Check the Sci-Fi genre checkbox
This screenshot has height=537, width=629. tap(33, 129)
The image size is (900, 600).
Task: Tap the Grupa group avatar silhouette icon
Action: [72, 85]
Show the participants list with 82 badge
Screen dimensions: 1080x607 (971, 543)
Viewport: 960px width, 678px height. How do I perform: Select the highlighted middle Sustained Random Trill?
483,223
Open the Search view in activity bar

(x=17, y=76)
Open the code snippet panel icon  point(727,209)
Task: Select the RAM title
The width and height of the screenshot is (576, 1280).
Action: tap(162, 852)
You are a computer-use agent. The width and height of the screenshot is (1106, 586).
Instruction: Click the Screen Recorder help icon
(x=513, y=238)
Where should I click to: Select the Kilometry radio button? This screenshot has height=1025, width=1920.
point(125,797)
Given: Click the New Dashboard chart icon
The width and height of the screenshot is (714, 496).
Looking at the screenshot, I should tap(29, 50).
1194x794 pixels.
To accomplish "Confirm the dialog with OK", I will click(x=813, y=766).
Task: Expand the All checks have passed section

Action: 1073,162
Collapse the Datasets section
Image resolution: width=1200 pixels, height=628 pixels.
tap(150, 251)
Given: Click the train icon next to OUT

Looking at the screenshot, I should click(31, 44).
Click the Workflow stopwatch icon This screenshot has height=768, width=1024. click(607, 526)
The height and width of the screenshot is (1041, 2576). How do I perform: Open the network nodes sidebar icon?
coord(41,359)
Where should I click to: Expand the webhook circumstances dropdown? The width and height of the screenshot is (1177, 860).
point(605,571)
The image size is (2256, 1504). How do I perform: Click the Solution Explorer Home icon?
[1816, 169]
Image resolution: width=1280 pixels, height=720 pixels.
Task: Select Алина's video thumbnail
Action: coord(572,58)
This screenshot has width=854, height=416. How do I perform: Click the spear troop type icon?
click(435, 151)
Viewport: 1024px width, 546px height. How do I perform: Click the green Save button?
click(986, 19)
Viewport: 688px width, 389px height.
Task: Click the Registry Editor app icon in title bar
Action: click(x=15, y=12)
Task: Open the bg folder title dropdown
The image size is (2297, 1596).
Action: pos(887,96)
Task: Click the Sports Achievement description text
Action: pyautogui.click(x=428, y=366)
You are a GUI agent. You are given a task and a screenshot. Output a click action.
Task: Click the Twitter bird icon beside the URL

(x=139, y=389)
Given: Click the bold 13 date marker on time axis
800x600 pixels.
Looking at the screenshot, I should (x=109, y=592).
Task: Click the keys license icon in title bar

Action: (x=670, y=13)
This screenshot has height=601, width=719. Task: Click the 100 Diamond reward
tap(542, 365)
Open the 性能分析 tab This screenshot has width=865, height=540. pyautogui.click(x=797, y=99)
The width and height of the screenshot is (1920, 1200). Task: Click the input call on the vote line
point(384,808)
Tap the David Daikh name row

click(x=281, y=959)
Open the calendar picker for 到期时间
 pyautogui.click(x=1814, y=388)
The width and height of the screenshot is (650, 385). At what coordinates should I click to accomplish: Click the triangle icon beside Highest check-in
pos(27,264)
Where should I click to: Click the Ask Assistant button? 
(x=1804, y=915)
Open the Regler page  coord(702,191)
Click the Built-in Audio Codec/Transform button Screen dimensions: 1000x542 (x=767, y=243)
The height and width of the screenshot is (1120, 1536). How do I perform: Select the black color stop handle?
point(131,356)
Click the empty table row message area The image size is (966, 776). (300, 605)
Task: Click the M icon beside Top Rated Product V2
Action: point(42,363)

====

_Brief_
Copy the whole listing above line for line, changing nothing.

_Written answer_
Check the Sci-Fi genre checkbox
This screenshot has height=537, width=629. tap(33, 129)
The image size is (900, 600).
Task: Tap the Grupa group avatar silhouette icon
Action: [72, 85]
Show the participants list with 82 badge
Screen dimensions: 1080x607 (971, 543)
Viewport: 960px width, 678px height. How do I perform: Select the highlighted middle Sustained Random Trill?
483,223
Open the Search view in activity bar

(x=17, y=76)
Open the code snippet panel icon  point(727,209)
Task: Select the RAM title
The width and height of the screenshot is (576, 1280).
Action: tap(162, 852)
You are a computer-use agent. The width and height of the screenshot is (1106, 586).
Instruction: Click the Screen Recorder help icon
(x=513, y=238)
Where should I click to: Select the Kilometry radio button? This screenshot has height=1025, width=1920.
point(125,797)
Given: Click the New Dashboard chart icon
The width and height of the screenshot is (714, 496).
Looking at the screenshot, I should tap(29, 50).
1194x794 pixels.
To accomplish "Confirm the dialog with OK", I will click(x=813, y=766).
Task: Expand the All checks have passed section

Action: 1073,162
Collapse the Datasets section
Image resolution: width=1200 pixels, height=628 pixels.
tap(150, 251)
Given: Click the train icon next to OUT

Looking at the screenshot, I should click(31, 44).
Click the Workflow stopwatch icon This screenshot has height=768, width=1024. click(607, 526)
The height and width of the screenshot is (1041, 2576). How do I perform: Open the network nodes sidebar icon?
coord(41,359)
Where should I click to: Expand the webhook circumstances dropdown? The width and height of the screenshot is (1177, 860).
point(605,571)
The image size is (2256, 1504). How do I perform: Click the Solution Explorer Home icon?
[1816, 169]
Image resolution: width=1280 pixels, height=720 pixels.
Task: Select Алина's video thumbnail
Action: coord(572,58)
This screenshot has width=854, height=416. How do I perform: Click the spear troop type icon?
click(435, 151)
Viewport: 1024px width, 546px height. How do I perform: Click the green Save button?
click(986, 19)
Viewport: 688px width, 389px height.
Task: Click the Registry Editor app icon in title bar
Action: click(x=15, y=12)
Task: Open the bg folder title dropdown
The image size is (2297, 1596).
Action: pos(887,96)
Task: Click the Sports Achievement description text
Action: pyautogui.click(x=428, y=366)
You are a GUI agent. You are given a task and a screenshot. Output a click action.
Task: Click the Twitter bird icon beside the URL

(x=139, y=389)
Given: Click the bold 13 date marker on time axis
800x600 pixels.
Looking at the screenshot, I should (x=109, y=592).
Task: Click the keys license icon in title bar

Action: (x=670, y=13)
This screenshot has height=601, width=719. Task: Click the 100 Diamond reward
tap(542, 365)
Open the 性能分析 tab This screenshot has width=865, height=540. pyautogui.click(x=797, y=99)
The width and height of the screenshot is (1920, 1200). Task: Click the input call on the vote line
point(384,808)
Tap the David Daikh name row

click(x=281, y=959)
Open the calendar picker for 到期时间
 pyautogui.click(x=1814, y=388)
The width and height of the screenshot is (650, 385). At what coordinates should I click to accomplish: Click the triangle icon beside Highest check-in
pos(27,264)
Where should I click to: Click the Ask Assistant button? 
(x=1804, y=915)
Open the Regler page  coord(702,191)
Click the Built-in Audio Codec/Transform button Screen dimensions: 1000x542 (x=767, y=243)
The height and width of the screenshot is (1120, 1536). How do I perform: Select the black color stop handle?
point(131,356)
Click the empty table row message area The image size is (966, 776). (300, 605)
Task: Click the M icon beside Top Rated Product V2
Action: point(42,363)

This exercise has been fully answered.